## TASK BRIEF
Track down each line below containing the string "label" and copy it.

(Dataset entries)
******
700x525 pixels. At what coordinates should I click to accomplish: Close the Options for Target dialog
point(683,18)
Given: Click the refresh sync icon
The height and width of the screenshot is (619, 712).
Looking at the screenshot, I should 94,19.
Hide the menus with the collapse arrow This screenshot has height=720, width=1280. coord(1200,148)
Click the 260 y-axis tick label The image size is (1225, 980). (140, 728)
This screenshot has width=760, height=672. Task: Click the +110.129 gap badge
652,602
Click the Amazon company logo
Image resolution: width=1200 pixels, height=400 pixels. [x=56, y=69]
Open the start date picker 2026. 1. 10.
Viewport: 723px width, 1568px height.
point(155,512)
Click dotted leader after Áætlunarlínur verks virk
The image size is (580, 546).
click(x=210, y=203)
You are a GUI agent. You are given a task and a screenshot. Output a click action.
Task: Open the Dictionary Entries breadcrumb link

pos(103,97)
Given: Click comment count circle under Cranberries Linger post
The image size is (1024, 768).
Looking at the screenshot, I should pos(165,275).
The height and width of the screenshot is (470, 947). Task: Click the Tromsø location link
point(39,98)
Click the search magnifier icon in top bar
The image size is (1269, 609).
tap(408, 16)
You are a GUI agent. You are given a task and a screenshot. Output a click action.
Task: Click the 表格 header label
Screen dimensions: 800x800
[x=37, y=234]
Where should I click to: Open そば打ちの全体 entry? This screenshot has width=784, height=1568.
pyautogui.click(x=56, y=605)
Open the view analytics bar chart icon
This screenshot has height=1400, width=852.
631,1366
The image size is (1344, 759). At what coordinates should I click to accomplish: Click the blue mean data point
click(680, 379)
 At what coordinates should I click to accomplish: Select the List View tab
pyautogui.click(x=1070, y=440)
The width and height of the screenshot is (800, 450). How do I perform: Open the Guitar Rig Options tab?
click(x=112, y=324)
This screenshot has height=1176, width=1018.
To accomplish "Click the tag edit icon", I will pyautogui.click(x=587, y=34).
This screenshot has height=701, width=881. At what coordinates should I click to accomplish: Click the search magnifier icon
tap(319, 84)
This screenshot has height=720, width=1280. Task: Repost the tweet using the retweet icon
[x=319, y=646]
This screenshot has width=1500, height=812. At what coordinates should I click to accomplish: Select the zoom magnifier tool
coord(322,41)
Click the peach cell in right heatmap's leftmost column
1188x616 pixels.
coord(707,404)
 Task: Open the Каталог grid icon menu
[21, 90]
******
## EXERCISE RESULT
Click the 260 y-axis tick label The image size is (1225, 980). (140, 728)
Task: Click the 表格 header label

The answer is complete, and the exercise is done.